Whatever you do, don’t borrow on credit cards to make up the gap in your budget created by your student loan payments. As noted in the previous section, credit card debt is typically much more expensive than student loan debt. If you borrow on credit cards so you can maintain the same lifestyle while making student loan payments, you’ll essentially be trading low-interest debt for high-interest debt.
Look into income-driven repayment
Prioritizing payments is all well and good if there’s enough money to go around. But what if you simply can’t afford the full amount of your credit card and student loan payments?
One feature of federal student loans that’s often overlooked is income-driven repayment (IDR).
IDR plans base your monthly payments on your income and family situation. They are designed to make those payments affordable on your budget.
Be advised that lowering your monthly payments means it will take you longer to pay off the loan, which could result in you paying more in the long run.
However, if you’re struggling to keep up with your monthly payments, an IDR plan can be a real difference-maker.

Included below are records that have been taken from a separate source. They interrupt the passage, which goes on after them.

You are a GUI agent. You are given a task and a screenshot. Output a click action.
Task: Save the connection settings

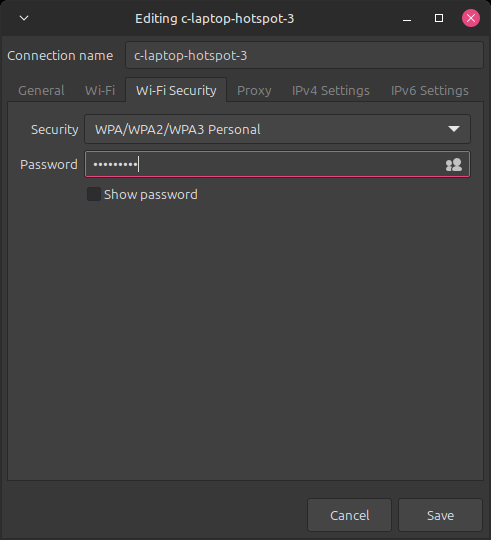440,515
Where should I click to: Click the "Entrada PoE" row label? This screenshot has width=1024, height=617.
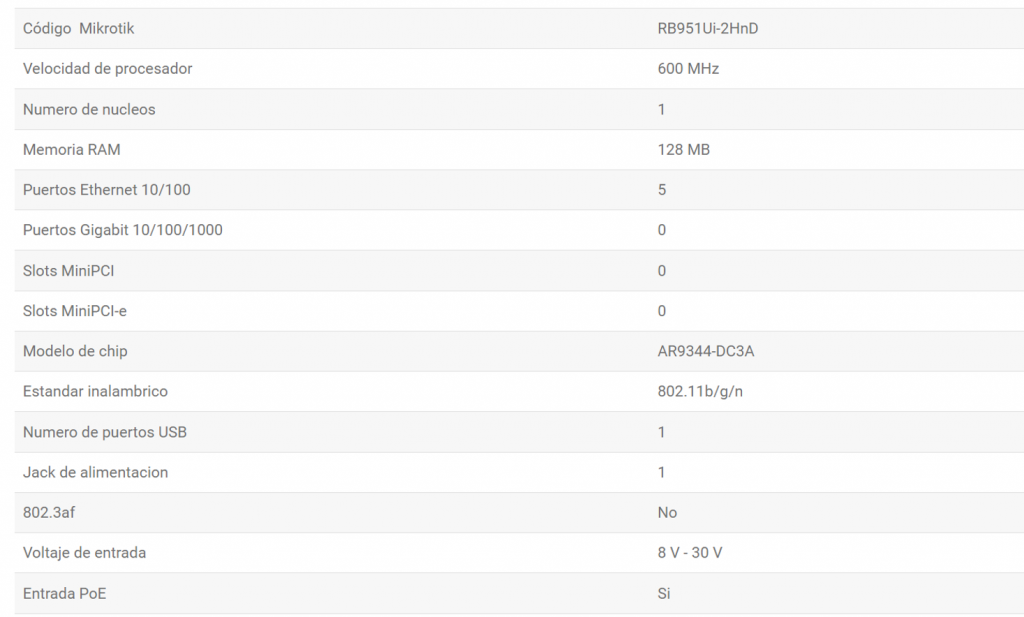[x=64, y=593]
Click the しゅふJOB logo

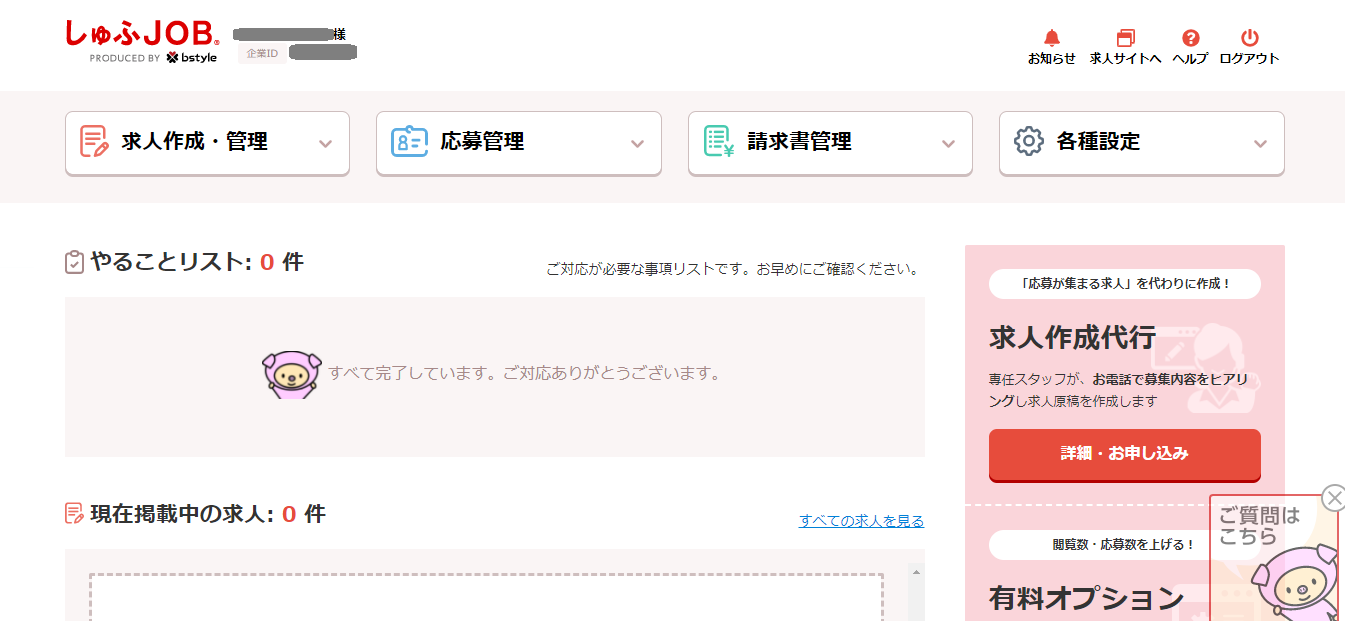tap(142, 36)
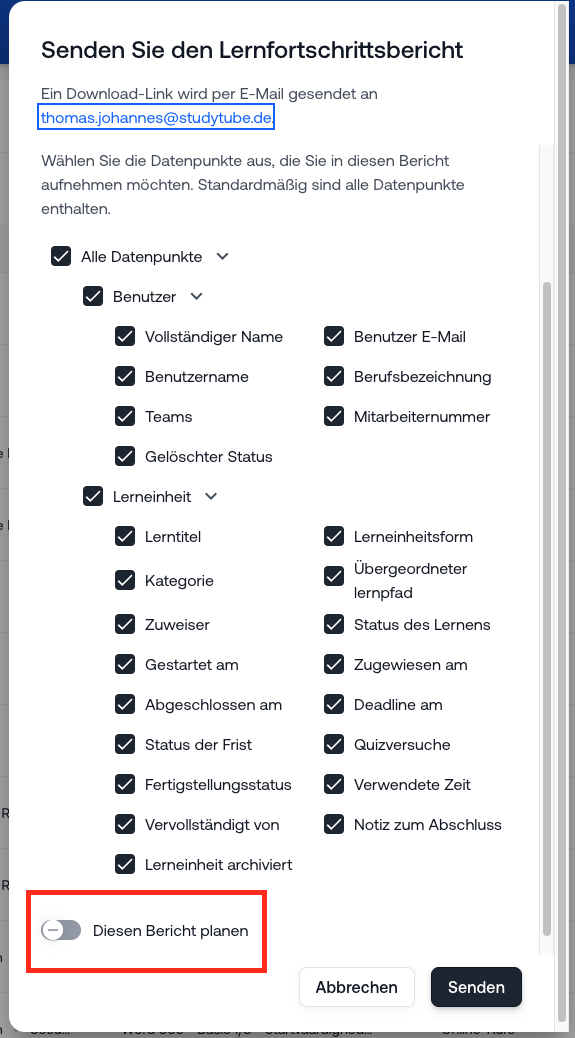Collapse the Alle Datenpunkte chevron

(222, 256)
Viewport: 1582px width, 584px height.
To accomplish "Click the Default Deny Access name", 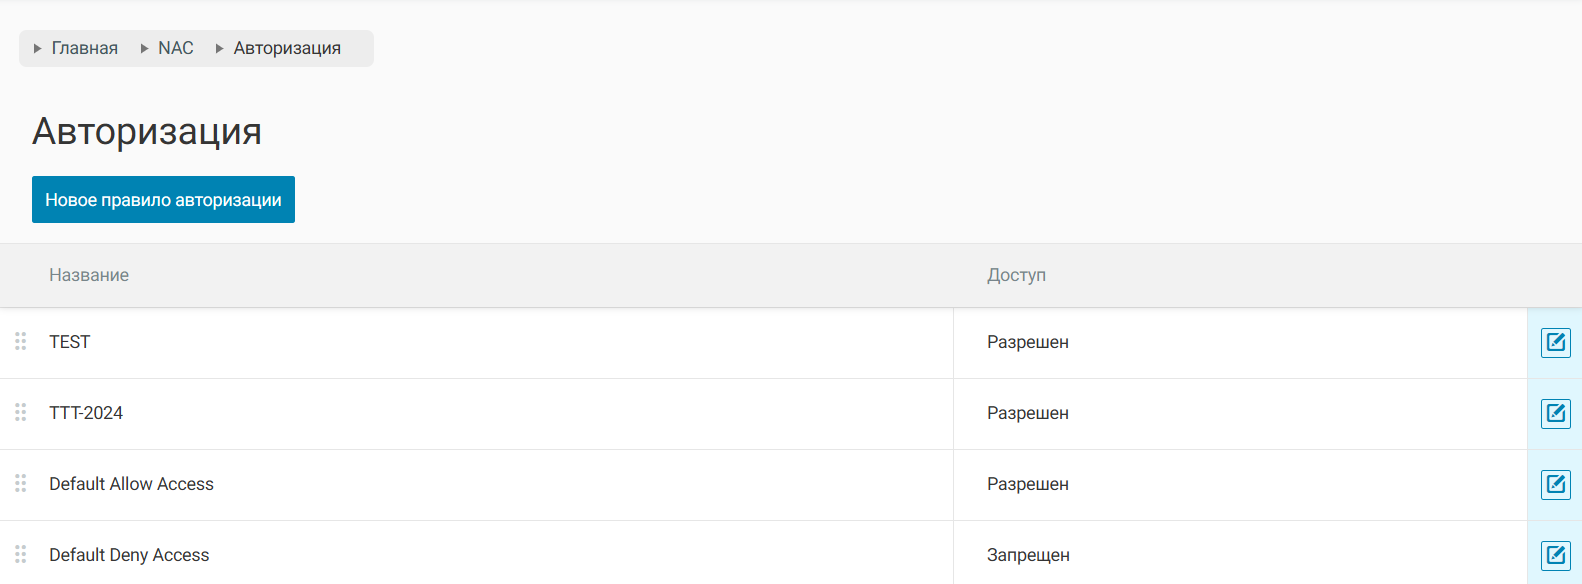I will (129, 555).
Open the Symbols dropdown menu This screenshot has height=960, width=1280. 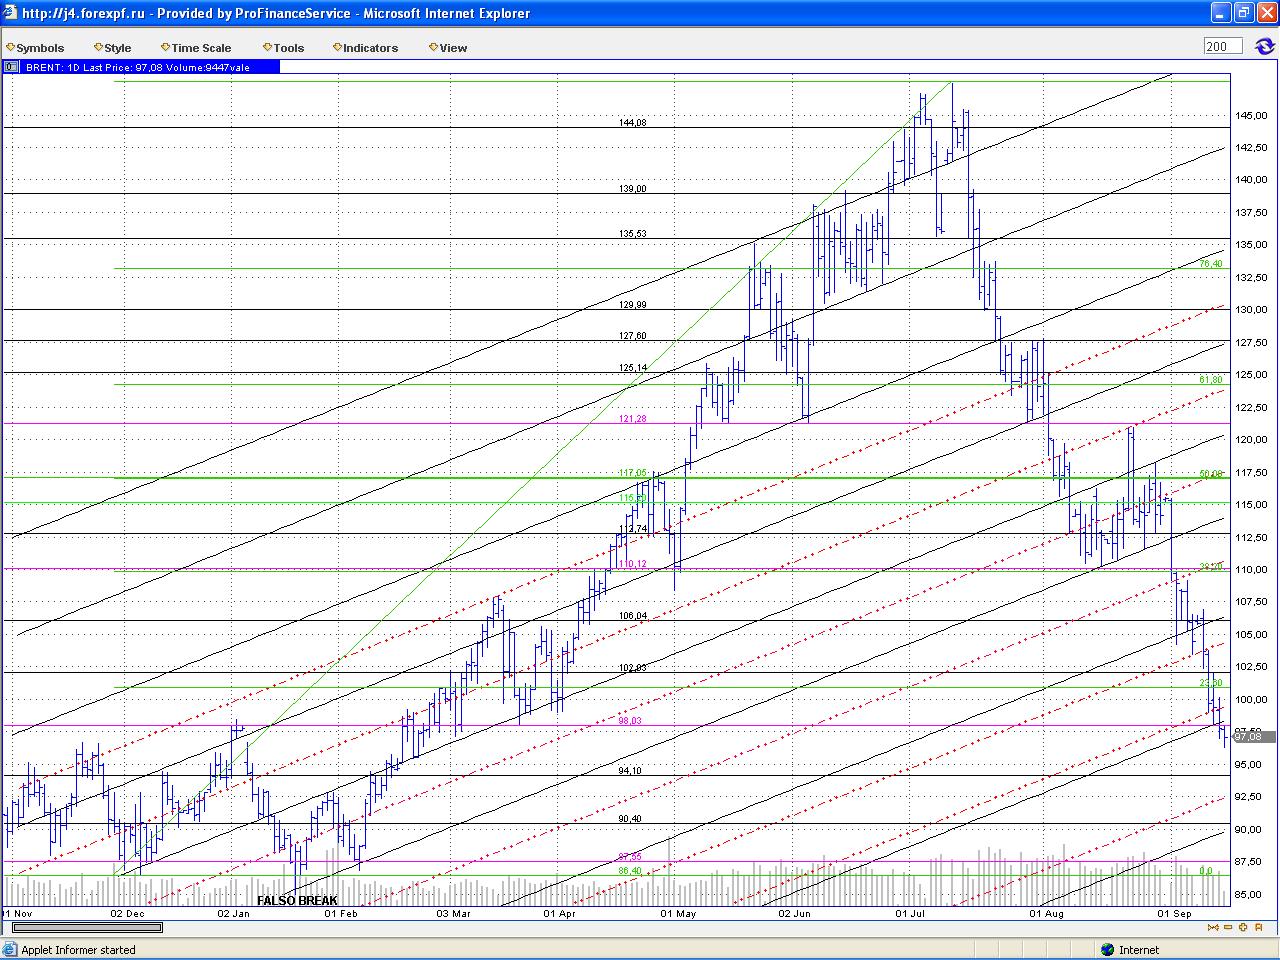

It might not only allow you to make your student loan payments, but could also give you enough money left over to make a serious dent in your credit card bills.
Participation in IDR plans does not happen automatically. You have to apply for it, and then renew every year. If it lowers your monthly payments, you should find it well worth the effort.
Consider auto-pay for student loan payments
Did you know you could set up automated payments for your student loans?
This can save you the trouble of remembering to make those payments each month. Auto-pay makes more sense for student loans than for credit cards because your student loan payments should be the same amount each month. You have to make sure you have enough money in your bank account to cover those payments, but that’s a lot easier when the amount of those payments doesn’t change.
What makes this even sweeter is that federal student loans offer a 0.25% interest rate discount when you sign up for auto-pay. So, auto-pay is not only more convenient, but also cheaper.
Nobody says adjusting to making student loan payments is going to be easy, but it’s important to know there’s help such as income-driven repayment plans and auto-pay. Add in a little of your own planning, and you should find it’s a financial challenge you can handle.